◆ EXERCISE DESCRIPTION: The listing that follows must be retyped in full, exactly.

◆ DATA EXTRACTS:

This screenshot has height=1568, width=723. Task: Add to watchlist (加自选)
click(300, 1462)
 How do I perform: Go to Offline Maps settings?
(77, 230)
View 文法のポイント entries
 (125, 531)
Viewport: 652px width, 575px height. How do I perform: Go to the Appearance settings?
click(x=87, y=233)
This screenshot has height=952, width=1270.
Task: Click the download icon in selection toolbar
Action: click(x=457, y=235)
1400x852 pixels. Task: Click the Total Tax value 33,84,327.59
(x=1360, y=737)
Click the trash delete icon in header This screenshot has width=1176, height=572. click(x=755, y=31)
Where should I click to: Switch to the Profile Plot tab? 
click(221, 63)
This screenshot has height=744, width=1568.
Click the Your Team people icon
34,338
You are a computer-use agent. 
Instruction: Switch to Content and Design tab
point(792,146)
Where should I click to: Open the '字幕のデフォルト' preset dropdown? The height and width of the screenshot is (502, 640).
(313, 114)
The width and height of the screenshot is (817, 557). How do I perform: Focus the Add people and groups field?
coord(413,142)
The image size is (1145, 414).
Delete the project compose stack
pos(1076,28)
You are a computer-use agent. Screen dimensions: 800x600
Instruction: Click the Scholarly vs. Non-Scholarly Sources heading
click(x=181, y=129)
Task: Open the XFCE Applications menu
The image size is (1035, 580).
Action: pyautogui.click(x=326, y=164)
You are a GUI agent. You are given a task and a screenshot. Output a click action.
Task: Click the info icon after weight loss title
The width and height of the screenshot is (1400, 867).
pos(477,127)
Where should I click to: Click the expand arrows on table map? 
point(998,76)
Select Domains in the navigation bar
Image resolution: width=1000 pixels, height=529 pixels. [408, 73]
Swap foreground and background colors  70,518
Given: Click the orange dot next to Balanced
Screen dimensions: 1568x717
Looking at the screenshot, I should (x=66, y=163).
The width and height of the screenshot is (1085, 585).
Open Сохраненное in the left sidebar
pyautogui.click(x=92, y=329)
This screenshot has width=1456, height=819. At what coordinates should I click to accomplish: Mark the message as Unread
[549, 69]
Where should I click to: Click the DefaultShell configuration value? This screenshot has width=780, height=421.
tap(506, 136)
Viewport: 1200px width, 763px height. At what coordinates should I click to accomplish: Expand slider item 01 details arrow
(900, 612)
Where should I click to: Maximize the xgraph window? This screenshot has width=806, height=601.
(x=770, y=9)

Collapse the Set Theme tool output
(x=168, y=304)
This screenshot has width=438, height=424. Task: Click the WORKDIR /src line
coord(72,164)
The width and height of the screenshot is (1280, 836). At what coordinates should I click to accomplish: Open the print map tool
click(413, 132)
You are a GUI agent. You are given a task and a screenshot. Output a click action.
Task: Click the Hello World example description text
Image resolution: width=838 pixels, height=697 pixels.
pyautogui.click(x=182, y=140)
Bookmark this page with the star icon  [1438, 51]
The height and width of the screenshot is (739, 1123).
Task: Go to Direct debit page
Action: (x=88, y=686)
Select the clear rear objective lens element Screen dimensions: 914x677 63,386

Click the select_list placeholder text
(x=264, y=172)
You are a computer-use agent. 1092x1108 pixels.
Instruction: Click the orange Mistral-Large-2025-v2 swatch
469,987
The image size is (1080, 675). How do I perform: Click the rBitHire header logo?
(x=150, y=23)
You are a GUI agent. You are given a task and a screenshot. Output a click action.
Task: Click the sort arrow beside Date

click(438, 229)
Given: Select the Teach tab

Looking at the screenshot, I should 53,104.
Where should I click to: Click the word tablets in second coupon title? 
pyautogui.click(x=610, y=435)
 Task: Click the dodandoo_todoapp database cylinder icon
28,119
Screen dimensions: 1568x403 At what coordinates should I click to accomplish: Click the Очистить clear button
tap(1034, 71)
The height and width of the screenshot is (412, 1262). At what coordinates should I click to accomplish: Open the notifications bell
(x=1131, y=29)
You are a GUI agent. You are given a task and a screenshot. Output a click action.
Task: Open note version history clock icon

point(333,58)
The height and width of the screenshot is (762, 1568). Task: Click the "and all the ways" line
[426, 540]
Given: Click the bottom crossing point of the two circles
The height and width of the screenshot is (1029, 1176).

◆ RESULT OF THE TASK:
This screenshot has height=1568, width=723. Task: Add to watchlist (加自选)
click(300, 1462)
 How do I perform: Go to Offline Maps settings?
(77, 230)
View 文法のポイント entries
 (125, 531)
Viewport: 652px width, 575px height. How do I perform: Go to the Appearance settings?
click(x=87, y=233)
This screenshot has height=952, width=1270.
Task: Click the download icon in selection toolbar
Action: click(x=457, y=235)
1400x852 pixels. Task: Click the Total Tax value 33,84,327.59
(x=1360, y=737)
Click the trash delete icon in header This screenshot has width=1176, height=572. click(x=755, y=31)
Where should I click to: Switch to the Profile Plot tab? 
click(221, 63)
This screenshot has height=744, width=1568.
Click the Your Team people icon
34,338
You are a computer-use agent. 
Instruction: Switch to Content and Design tab
point(792,146)
Where should I click to: Open the '字幕のデフォルト' preset dropdown? The height and width of the screenshot is (502, 640).
(313, 114)
The width and height of the screenshot is (817, 557). How do I perform: Focus the Add people and groups field?
coord(413,142)
The image size is (1145, 414).
Delete the project compose stack
pos(1076,28)
You are a computer-use agent. Screen dimensions: 800x600
Instruction: Click the Scholarly vs. Non-Scholarly Sources heading
click(x=181, y=129)
Task: Open the XFCE Applications menu
The image size is (1035, 580).
Action: pyautogui.click(x=326, y=164)
You are a GUI agent. You are given a task and a screenshot. Output a click action.
Task: Click the info icon after weight loss title
The width and height of the screenshot is (1400, 867).
pos(477,127)
Where should I click to: Click the expand arrows on table map? 
point(998,76)
Select Domains in the navigation bar
Image resolution: width=1000 pixels, height=529 pixels. [408, 73]
Swap foreground and background colors  70,518
Given: Click the orange dot next to Balanced
Screen dimensions: 1568x717
Looking at the screenshot, I should (x=66, y=163).
The width and height of the screenshot is (1085, 585).
Open Сохраненное in the left sidebar
pyautogui.click(x=92, y=329)
This screenshot has width=1456, height=819. At what coordinates should I click to accomplish: Mark the message as Unread
[549, 69]
Where should I click to: Click the DefaultShell configuration value? This screenshot has width=780, height=421.
tap(506, 136)
Viewport: 1200px width, 763px height. At what coordinates should I click to accomplish: Expand slider item 01 details arrow
(900, 612)
Where should I click to: Maximize the xgraph window? This screenshot has width=806, height=601.
(x=770, y=9)

Collapse the Set Theme tool output
(x=168, y=304)
This screenshot has width=438, height=424. Task: Click the WORKDIR /src line
coord(72,164)
The width and height of the screenshot is (1280, 836). At what coordinates should I click to accomplish: Open the print map tool
click(413, 132)
You are a GUI agent. You are given a task and a screenshot. Output a click action.
Task: Click the Hello World example description text
Image resolution: width=838 pixels, height=697 pixels.
pyautogui.click(x=182, y=140)
Bookmark this page with the star icon  [1438, 51]
The height and width of the screenshot is (739, 1123).
Task: Go to Direct debit page
Action: (x=88, y=686)
Select the clear rear objective lens element Screen dimensions: 914x677 63,386

Click the select_list placeholder text
(x=264, y=172)
You are a computer-use agent. 1092x1108 pixels.
Instruction: Click the orange Mistral-Large-2025-v2 swatch
469,987
The image size is (1080, 675). How do I perform: Click the rBitHire header logo?
(x=150, y=23)
You are a GUI agent. You are given a task and a screenshot. Output a click action.
Task: Click the sort arrow beside Date

click(438, 229)
Given: Select the Teach tab

Looking at the screenshot, I should 53,104.
Where should I click to: Click the word tablets in second coupon title? 
pyautogui.click(x=610, y=435)
 Task: Click the dodandoo_todoapp database cylinder icon
28,119
Screen dimensions: 1568x403 At what coordinates should I click to accomplish: Click the Очистить clear button
tap(1034, 71)
The height and width of the screenshot is (412, 1262). At what coordinates should I click to accomplish: Open the notifications bell
(x=1131, y=29)
You are a GUI agent. You are given a task and a screenshot. Output a click action.
Task: Open note version history clock icon

point(333,58)
The height and width of the screenshot is (762, 1568). Task: Click the "and all the ways" line
[426, 540]
Given: Click the bottom crossing point of the two circles
The height and width of the screenshot is (1029, 1176).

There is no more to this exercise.